On le sait, le CBD et plus globalement, le cannabis légal, sont utilisés par les sportifs de haut niveau, surtout pour faciliter et accélérer la récupération. Le cannabidiol notamment est une molécule qui, selon certaines études, aiderait à lutter contre les douleurs et les inflammations, favorisant ainsi la récupération. Mais, si cela est bien légal, est-ce pour autant moralement acceptable ? Selon un groupe d’experts missionnés par l’AMA, l’Agence mondiale antidopage… La réponse est non.
CBD et cannabis dans le sport
En effet, c’est dans un article récemment publié dans la revue Addiction, que les membres d’un groupe d’experts diligentés par l’AMA sont revenus sur l’usage du cannabis dans le sport.
Selon eux, la décision de l’agence mondiale antidopage de bannir la consommation de cannabis chez les athlètes l’an dernier (et cette année encore), est la bonne, car elle va dans le sens de la loyauté dans la pratique du sport.
Problème, de plus en plus de voix s’élèvent chez les professionnels pour “dépénaliser” l’usage du cannabis au quotidien, ou pour au moins le contrôler, dans le cadre de la pratique du sport à haut niveau.
Des points de vue partagés
S’il semble difficile pour ces mêmes experts d’affirmer avec certitude que le cannabis améliore (ou peut éventuellement améliorer) les performances sportives, les scientifiques s’accordent à dire que le cannabis facilite à la fois la récupération et la réduction des douleurs associées à la pratique du sport.

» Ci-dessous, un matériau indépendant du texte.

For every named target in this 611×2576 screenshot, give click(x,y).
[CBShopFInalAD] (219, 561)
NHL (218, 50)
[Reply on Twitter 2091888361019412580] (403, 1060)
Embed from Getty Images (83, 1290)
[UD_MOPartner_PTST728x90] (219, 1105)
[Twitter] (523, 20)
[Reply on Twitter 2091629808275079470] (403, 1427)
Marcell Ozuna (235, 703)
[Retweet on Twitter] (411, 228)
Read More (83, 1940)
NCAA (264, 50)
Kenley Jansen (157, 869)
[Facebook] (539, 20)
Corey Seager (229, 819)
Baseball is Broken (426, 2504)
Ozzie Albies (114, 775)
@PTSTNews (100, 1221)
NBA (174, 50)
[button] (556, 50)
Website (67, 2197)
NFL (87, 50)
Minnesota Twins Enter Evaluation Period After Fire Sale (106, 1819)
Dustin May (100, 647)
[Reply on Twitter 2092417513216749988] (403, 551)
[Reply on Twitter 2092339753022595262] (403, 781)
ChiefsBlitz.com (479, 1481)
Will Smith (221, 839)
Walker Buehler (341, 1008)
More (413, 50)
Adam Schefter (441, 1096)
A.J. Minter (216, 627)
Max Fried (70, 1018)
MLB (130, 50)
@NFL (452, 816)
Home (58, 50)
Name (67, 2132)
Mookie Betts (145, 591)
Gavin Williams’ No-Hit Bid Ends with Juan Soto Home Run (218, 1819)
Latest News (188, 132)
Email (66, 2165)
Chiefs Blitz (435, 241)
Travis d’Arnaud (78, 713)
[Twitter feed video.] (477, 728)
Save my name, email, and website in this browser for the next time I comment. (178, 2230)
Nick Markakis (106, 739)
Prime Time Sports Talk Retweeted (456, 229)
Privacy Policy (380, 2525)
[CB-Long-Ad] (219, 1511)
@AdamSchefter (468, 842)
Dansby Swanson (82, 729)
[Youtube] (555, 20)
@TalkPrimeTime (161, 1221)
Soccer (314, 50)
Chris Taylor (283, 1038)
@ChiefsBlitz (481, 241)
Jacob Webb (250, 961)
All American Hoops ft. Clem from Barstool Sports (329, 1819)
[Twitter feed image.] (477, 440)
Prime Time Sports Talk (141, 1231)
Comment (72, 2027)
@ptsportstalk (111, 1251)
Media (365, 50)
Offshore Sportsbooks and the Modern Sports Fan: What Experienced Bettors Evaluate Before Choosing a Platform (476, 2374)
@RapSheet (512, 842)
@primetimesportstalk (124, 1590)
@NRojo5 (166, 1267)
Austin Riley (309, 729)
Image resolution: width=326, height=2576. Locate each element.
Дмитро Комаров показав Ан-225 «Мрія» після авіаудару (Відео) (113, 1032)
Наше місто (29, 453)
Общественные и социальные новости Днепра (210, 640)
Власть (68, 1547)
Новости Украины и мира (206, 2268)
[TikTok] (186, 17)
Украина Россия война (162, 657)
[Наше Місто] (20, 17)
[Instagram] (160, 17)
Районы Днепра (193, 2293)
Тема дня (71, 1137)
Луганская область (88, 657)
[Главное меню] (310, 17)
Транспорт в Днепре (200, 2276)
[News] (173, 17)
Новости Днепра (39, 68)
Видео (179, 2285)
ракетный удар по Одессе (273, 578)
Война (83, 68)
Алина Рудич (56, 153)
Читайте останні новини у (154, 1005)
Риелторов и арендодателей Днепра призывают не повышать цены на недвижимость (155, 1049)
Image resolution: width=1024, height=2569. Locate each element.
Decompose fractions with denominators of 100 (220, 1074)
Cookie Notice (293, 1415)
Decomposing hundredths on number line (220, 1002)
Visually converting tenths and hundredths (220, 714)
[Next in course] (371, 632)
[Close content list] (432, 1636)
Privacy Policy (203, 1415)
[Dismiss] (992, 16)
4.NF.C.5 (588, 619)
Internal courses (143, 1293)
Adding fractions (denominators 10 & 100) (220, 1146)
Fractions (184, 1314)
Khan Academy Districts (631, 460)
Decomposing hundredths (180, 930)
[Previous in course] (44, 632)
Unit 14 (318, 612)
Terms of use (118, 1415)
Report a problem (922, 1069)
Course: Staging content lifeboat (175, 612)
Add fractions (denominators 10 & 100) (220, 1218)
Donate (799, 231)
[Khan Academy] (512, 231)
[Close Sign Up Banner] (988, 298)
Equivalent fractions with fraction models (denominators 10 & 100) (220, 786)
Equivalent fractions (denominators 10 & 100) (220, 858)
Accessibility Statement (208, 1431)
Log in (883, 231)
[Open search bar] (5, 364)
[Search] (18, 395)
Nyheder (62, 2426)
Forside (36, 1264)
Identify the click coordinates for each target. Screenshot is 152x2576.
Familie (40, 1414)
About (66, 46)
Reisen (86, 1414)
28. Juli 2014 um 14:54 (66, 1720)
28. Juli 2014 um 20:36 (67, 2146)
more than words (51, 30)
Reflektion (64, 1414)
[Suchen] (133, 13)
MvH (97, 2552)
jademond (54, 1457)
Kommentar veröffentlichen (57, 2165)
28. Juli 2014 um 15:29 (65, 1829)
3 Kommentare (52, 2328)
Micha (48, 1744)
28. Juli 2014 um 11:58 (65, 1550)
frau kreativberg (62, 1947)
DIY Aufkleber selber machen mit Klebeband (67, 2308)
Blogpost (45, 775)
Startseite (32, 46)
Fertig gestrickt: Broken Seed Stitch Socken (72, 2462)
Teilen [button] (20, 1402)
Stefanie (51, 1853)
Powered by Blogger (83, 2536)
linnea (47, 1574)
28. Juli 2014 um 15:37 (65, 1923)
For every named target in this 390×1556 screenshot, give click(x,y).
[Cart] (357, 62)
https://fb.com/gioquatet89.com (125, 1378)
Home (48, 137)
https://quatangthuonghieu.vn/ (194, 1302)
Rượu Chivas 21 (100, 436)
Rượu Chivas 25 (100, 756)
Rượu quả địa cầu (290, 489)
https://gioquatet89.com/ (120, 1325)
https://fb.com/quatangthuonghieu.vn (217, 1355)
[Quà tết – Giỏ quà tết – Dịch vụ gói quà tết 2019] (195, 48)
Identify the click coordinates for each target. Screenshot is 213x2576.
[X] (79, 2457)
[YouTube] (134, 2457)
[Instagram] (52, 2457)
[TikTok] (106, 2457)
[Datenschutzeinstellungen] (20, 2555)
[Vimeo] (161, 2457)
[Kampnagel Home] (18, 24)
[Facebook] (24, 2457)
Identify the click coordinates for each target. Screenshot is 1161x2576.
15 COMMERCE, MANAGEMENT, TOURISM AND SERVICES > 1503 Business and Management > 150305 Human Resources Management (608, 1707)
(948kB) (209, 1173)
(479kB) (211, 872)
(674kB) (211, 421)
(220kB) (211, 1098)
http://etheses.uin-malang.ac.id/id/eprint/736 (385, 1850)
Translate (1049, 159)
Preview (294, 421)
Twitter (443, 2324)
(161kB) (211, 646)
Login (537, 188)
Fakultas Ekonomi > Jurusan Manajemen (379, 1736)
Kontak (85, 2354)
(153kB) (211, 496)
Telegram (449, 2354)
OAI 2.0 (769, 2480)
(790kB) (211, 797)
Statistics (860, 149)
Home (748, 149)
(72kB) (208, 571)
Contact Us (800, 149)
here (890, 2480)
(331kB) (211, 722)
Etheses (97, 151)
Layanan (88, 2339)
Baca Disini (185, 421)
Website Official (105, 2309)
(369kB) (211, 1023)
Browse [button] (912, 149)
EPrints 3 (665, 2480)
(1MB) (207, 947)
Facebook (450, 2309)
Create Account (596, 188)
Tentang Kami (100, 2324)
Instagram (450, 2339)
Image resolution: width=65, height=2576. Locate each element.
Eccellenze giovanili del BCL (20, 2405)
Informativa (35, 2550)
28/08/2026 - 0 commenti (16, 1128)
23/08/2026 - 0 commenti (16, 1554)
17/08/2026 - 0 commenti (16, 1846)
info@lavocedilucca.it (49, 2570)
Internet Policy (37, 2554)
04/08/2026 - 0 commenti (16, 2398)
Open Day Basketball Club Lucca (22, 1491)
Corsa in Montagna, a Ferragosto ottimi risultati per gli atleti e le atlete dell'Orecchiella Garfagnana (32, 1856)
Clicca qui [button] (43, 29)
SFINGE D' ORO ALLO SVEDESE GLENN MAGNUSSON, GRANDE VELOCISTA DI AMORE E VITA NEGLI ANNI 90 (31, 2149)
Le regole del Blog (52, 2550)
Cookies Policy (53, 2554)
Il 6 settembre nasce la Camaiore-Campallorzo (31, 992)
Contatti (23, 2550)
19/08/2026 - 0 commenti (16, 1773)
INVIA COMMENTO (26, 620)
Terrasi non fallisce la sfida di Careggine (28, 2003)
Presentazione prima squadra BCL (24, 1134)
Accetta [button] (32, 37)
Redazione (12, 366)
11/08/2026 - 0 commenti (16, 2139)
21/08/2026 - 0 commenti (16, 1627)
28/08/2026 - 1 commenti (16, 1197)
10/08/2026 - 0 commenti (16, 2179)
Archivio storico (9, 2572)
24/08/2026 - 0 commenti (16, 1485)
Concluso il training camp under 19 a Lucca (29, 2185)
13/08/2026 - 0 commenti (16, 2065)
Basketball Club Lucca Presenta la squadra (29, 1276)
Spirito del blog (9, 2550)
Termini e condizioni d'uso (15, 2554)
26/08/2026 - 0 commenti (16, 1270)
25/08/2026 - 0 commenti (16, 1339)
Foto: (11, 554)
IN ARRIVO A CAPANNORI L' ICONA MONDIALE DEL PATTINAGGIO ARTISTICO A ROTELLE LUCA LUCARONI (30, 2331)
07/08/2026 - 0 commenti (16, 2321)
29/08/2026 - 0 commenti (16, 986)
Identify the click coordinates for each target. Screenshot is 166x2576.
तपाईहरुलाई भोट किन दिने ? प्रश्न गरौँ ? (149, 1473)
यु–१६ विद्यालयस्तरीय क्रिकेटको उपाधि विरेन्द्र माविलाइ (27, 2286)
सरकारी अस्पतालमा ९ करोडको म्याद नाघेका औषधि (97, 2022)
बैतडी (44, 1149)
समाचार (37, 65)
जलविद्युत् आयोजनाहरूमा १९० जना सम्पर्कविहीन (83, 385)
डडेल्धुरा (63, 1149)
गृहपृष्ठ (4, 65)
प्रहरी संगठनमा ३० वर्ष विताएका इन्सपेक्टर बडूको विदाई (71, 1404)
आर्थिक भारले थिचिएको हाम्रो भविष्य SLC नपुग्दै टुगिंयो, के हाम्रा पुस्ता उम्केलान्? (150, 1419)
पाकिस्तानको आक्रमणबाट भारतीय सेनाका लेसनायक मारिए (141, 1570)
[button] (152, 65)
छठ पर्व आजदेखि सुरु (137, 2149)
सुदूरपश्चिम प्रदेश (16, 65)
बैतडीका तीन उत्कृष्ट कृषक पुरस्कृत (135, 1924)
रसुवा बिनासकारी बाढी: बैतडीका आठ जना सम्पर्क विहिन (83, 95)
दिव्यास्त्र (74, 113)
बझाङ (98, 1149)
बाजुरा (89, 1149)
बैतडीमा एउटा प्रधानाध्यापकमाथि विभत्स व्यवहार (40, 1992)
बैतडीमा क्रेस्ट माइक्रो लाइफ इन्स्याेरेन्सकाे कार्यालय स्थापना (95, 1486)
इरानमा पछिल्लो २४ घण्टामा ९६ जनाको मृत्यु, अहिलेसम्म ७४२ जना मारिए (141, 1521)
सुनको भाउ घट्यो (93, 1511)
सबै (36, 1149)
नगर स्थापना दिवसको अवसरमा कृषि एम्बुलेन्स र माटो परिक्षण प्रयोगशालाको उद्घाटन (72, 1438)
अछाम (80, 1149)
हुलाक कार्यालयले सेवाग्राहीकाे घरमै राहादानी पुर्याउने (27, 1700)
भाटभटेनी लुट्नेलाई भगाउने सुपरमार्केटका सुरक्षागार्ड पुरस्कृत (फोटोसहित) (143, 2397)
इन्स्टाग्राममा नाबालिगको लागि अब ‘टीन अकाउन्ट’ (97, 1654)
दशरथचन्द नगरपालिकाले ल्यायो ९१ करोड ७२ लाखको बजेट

Cependant, ils ont également expliqué que la consommation de produits à base de cannabis (notamment ceux qui sont riches en THCQu’est-ce que le THC ?), violait les règles éthiques du sport. De fait, l’interdiction de la consommation de tels produits, semble justifiée. En allant plus loin, les experts expliquent :
« La consommation de cannabis va à l’encontre de « l’esprit du sport », qui englobe un certain nombre de valeurs universelles du sport et quatre aspects particulièrement pertinents pour la discussion sur le cannabis restant dans la liste ».
Le cannabis, contraire aux valeurs du sport
Pour ces experts mandatés, la consommation de cannabis présente plusieurs inconvénients. Premièrement, la consommation de THC (tétrahydrocannabinol) pourrait compromettre les performances des athlètes. En outre, il convient de rappeler que le cannabis est illégal, un peu partout dans le monde, son utilisation serait donc particulièrement compliquée, même en période de compétition.
Enfin, les experts de l’AMA mettent en avant les études encore trop peu nombreuses pour affirmer que la consommation de cette substance serait “bénéfique” à la santé de l’athlète. De fait, il existe un doute raisonnable sur l’impact et les risques réels (ou potentiel) de la consommation de cannabis, pour la santé de l’athlète.
L’AMA, toutefois à l’écoute des athlètes
Si l’agence mondiale antidopage reste ferme sur ses positions, elle a toutefois décidé de lâcher du lest, en écoutant les demandes des athlètes. Ainsi, si le cannabis est toujours interdit, l’AMA a accepté d’augmenter la quantité de THC pouvant être présente dans l’urine d’un athlète. La raison est toute simple : la consommation de cannabis, en dehors des compétitions, n’est pas interdite par l’agence.
« En raison de ces seuils élevés, ce sont principalement les consommateurs chroniques et fréquents de cannabis et les athlètes consommant de fortes doses en compétition qui seront détectées. Par conséquent, le seuil n’affectera généralement pas la liberté d’un athlète qui souhaite consommer légalement du cannabis en dehors des compétitions. Les athlètes qui ont besoin d’un traitement médical à base de cannabis doivent demander une autorisation d’usage thérapeutique. »
Les 3 points à garder en tête concernant la consommation de cannabis et la pratique du sport
– Le cannabis aiderait les athlètes de haut niveau à mieux récupérer et à lutter de manière plus efficace contre certaines douleurs et inflammations.
– Certains experts s’alarment du fait que la consommation de cannabis dans le monde du sport, ne soit pas en adéquation avec l’esprit initial.
– L’AMA reste ferme sur ses positions et considère toujours le cannabis comme du dopage. En revanche, elle se montre plus ouverte sur les périodes hors compétition.